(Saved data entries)
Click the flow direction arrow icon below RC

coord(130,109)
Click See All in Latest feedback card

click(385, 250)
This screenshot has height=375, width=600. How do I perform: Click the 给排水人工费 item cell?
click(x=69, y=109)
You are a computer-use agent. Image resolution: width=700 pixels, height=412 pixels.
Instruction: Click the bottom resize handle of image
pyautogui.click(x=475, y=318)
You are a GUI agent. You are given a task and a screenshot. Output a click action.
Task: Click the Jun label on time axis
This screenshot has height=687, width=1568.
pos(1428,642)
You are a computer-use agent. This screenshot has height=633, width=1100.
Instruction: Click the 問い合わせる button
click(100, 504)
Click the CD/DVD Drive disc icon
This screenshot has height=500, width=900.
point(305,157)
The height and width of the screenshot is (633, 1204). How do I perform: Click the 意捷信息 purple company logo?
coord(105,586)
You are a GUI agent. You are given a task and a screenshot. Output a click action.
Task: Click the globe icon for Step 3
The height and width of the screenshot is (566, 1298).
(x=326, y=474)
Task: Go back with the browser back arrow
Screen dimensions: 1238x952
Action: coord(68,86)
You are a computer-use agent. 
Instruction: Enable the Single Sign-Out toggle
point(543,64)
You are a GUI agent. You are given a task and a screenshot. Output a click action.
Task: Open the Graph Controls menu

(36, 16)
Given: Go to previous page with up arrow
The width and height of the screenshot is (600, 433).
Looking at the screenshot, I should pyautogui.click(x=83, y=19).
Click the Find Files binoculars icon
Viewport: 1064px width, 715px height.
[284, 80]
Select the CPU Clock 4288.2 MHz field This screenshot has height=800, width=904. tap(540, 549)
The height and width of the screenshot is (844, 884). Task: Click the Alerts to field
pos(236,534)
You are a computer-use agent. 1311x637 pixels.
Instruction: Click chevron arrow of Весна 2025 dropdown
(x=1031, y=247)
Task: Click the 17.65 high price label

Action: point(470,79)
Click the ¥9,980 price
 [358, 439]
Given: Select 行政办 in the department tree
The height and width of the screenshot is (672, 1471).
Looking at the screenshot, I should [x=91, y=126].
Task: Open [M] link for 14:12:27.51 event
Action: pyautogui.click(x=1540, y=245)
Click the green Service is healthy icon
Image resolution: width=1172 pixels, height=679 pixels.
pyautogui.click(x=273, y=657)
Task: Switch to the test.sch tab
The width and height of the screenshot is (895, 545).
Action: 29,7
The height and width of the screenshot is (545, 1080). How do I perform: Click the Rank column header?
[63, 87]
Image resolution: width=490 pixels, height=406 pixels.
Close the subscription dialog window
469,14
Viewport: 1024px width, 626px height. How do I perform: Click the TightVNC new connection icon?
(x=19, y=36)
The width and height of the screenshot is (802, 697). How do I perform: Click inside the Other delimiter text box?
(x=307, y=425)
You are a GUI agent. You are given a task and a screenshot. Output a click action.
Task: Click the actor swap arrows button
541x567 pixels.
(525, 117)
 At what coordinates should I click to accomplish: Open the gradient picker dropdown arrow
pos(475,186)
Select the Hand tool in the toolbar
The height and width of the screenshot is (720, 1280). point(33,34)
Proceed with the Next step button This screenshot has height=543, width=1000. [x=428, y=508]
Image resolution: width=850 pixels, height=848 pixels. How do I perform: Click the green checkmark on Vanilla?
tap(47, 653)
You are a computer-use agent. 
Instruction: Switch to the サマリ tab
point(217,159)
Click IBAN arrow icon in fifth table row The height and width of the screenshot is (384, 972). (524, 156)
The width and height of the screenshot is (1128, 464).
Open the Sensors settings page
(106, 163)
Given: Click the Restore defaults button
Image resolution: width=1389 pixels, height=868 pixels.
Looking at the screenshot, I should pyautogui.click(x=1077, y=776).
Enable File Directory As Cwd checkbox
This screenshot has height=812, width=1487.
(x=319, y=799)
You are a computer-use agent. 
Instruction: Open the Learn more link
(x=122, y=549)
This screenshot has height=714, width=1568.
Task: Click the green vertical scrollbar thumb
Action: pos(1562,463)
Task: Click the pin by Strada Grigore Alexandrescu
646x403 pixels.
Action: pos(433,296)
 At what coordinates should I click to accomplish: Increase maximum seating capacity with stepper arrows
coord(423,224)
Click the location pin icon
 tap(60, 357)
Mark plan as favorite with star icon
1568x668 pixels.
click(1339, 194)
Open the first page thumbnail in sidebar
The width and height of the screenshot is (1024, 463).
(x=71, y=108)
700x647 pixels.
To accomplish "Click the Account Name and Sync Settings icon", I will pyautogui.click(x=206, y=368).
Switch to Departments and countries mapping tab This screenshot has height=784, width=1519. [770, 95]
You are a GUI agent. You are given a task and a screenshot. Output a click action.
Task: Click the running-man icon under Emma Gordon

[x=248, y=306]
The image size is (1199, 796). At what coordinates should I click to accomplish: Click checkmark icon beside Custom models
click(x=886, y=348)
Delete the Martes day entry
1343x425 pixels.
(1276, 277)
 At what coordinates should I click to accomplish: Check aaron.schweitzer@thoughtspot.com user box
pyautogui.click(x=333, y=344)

◆ **Task**
The line with "Select the Hand tool in the toolbar" through the last line of the data: write these out exactly, and no others.

◆ **Problem solution**
Select the Hand tool in the toolbar
The height and width of the screenshot is (720, 1280). point(33,34)
Proceed with the Next step button This screenshot has height=543, width=1000. [x=428, y=508]
Image resolution: width=850 pixels, height=848 pixels. How do I perform: Click the green checkmark on Vanilla?
tap(47, 653)
You are a computer-use agent. 
Instruction: Switch to the サマリ tab
point(217,159)
Click IBAN arrow icon in fifth table row The height and width of the screenshot is (384, 972). (524, 156)
The width and height of the screenshot is (1128, 464).
Open the Sensors settings page
(106, 163)
Given: Click the Restore defaults button
Image resolution: width=1389 pixels, height=868 pixels.
Looking at the screenshot, I should pyautogui.click(x=1077, y=776).
Enable File Directory As Cwd checkbox
This screenshot has height=812, width=1487.
(x=319, y=799)
You are a computer-use agent. 
Instruction: Open the Learn more link
(x=122, y=549)
This screenshot has height=714, width=1568.
Task: Click the green vertical scrollbar thumb
Action: pos(1562,463)
Task: Click the pin by Strada Grigore Alexandrescu
646x403 pixels.
Action: pos(433,296)
 At what coordinates should I click to accomplish: Increase maximum seating capacity with stepper arrows
coord(423,224)
Click the location pin icon
 tap(60, 357)
Mark plan as favorite with star icon
1568x668 pixels.
click(1339, 194)
Open the first page thumbnail in sidebar
The width and height of the screenshot is (1024, 463).
(x=71, y=108)
700x647 pixels.
To accomplish "Click the Account Name and Sync Settings icon", I will pyautogui.click(x=206, y=368).
Switch to Departments and countries mapping tab This screenshot has height=784, width=1519. [770, 95]
You are a GUI agent. You are given a task and a screenshot. Output a click action.
Task: Click the running-man icon under Emma Gordon

[x=248, y=306]
The image size is (1199, 796). At what coordinates should I click to accomplish: Click checkmark icon beside Custom models
click(x=886, y=348)
Delete the Martes day entry
1343x425 pixels.
(1276, 277)
 At what coordinates should I click to accomplish: Check aaron.schweitzer@thoughtspot.com user box
pyautogui.click(x=333, y=344)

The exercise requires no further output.